Saturday, December 21

Lucknow:

Former Uttar Pradesh chief minister and Samajwadi Party president Akhilesh Yadav has said that his party is willing to play second fiddle to BSP in order to ensure BJP’s defeat in the 2019 Lok Sabha elections.

Akhilesh, who was in Mainpuri on Sunday to unveil the statue of a former pradhan in Jaurai village of the district, said his party was willing to make a compromise and contest fewer seats if it helped to ensure BJP’s rout in the general elections next year.

“We have an alliance with the BSP and it will continue. If we have to sacrifice 2-4 seats to ensure BJP’s defeat, we will not back out,” he said.

Claiming that the prepoll Grand alliance which won the recent bypolls in UP will continue in future too, Akhilesh said, “Our motive is to win elections against BJP and for this we are ready to ally with BSP.”

Akhilesh announced that toll tax on Agra-Lucknow expressway will be “removed” for farmers if SP wins in the state.

In a scathing attack on UP chief minister Yogi Adityanath, the SP chief said the BJP lost every seat where Yogi campaigned during the recent bypolls.

“BJP lost the last four bypolls in UP to a united opposition. They lost the crucial Kairana LS and Noorpur assembly bypolls recently.”

Earlier, they had lost bypolls in Gorakhpur, which was Yogi’s seat, and Phulpur, which was held by his deputy, Keshav Prasad Maurya.
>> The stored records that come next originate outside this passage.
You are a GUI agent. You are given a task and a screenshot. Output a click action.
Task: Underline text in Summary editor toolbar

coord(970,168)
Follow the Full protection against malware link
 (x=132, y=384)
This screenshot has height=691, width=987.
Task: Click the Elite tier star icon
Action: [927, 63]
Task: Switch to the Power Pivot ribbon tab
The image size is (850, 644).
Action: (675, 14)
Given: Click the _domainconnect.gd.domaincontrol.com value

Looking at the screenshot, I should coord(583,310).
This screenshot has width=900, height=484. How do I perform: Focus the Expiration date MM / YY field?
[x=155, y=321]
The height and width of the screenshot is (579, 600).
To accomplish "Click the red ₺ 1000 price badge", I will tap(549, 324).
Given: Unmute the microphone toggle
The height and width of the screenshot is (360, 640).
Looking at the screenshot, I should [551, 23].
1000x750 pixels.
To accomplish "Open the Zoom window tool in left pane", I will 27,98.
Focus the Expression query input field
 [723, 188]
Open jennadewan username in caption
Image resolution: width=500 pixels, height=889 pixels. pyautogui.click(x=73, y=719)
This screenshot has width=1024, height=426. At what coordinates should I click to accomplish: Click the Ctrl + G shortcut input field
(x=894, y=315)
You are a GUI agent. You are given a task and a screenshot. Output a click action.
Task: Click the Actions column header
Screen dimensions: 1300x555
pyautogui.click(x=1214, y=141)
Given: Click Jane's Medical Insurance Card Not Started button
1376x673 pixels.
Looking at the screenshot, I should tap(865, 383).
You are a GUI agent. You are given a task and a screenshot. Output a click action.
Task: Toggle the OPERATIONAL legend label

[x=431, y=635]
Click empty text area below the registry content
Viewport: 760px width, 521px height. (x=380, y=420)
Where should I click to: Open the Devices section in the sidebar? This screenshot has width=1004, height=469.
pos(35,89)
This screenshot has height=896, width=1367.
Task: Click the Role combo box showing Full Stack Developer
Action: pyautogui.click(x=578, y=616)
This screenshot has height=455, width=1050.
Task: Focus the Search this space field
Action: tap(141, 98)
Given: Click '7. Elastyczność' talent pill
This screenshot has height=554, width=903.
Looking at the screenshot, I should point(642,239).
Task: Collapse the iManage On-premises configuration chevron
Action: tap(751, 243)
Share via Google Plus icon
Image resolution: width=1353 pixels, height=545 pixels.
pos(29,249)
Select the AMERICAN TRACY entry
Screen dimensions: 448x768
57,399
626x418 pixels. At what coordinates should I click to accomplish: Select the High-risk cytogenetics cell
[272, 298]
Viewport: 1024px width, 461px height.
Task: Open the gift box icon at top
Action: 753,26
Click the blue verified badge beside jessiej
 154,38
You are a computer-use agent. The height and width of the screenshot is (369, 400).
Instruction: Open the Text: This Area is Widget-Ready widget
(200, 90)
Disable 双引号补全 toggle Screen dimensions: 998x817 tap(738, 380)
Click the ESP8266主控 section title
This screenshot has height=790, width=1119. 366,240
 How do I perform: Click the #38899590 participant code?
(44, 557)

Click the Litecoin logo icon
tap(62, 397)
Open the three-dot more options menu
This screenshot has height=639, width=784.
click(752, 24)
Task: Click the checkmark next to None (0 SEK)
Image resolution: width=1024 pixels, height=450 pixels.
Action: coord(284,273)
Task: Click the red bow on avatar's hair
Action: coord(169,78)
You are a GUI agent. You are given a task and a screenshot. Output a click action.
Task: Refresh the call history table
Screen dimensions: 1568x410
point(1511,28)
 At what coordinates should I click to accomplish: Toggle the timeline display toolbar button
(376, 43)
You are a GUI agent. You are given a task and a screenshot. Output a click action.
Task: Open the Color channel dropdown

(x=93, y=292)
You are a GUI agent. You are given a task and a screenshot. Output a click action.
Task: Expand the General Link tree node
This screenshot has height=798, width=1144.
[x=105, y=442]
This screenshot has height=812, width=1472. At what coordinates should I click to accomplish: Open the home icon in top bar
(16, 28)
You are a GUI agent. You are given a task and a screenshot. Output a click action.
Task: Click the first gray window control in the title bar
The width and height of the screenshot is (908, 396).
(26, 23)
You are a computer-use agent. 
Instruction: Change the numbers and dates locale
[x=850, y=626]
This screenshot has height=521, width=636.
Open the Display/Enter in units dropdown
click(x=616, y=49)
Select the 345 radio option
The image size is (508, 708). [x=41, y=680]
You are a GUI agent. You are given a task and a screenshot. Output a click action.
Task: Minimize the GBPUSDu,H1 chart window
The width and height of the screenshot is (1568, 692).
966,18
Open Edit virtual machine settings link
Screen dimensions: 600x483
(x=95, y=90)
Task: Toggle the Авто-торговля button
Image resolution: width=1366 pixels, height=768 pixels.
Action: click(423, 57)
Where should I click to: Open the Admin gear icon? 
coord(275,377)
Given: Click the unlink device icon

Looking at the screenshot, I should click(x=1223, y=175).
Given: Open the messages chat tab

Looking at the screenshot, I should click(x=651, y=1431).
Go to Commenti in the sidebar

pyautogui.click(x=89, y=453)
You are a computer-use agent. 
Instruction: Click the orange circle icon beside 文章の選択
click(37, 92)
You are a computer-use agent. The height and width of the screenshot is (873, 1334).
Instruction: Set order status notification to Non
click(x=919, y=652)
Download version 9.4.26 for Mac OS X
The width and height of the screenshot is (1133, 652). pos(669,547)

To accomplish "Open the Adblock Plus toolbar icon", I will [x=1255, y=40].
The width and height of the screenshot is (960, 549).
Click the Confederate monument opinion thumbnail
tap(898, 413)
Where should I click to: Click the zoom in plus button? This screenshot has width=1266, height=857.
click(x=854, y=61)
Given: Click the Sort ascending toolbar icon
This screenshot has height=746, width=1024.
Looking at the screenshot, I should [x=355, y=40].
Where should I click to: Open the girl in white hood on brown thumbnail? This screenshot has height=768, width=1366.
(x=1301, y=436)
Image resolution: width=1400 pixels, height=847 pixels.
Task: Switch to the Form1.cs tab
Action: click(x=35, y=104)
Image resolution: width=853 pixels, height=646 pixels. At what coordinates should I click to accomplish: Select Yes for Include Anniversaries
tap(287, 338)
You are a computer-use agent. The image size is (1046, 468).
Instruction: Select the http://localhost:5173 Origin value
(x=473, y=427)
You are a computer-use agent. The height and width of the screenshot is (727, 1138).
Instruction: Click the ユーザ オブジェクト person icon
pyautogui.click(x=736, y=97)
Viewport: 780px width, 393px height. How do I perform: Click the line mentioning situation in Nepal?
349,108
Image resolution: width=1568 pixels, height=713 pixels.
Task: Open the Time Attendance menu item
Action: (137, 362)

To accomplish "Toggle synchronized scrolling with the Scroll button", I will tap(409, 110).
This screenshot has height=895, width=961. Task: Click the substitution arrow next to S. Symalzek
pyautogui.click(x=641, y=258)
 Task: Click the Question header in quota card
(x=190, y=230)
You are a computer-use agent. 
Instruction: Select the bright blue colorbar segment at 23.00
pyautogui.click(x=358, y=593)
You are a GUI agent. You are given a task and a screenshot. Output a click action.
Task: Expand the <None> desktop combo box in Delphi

In BSP’s national executive held last month, Mayawati had said she would ally with other parties only if her party gets “a respectable number of seats”. As her remark caused confusion among her party’s cadres as well as those of SP at the ground level, BJP workers in west UP, as a last-ditch effort to win the bypolls, were seen circulating Mayawati’s message among Dalits and trying to convince them to vote for BJP.

Earlier, there had been signs of souring ties when SP failed to ensure victory for BSP’s lone candidate in the Rajya Sabha elections after the Gorakhpur and Phulpur byelections.

While BJP had tried to “warn” Mayawati against trusting Akhilesh, she had lashed out at the ruling party, saying it would not make any difference to the “closeness” between the two parties. “As secular forces are uniting, communal forces like BJP and RSS are becoming increasingly worried,” Mayawati had said.